Data records =
------------------------------------------------------------

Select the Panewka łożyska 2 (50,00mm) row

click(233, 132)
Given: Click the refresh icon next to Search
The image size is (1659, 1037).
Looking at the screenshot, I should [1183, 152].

------------------------------------------------------------

TASK TO COMPLETE = Without altering a single word, set down all the entries again.

ANSWER SPACE =
Select the Panewka łożyska 2 (50,00mm) row

click(233, 132)
Given: Click the refresh icon next to Search
The image size is (1659, 1037).
Looking at the screenshot, I should [1183, 152].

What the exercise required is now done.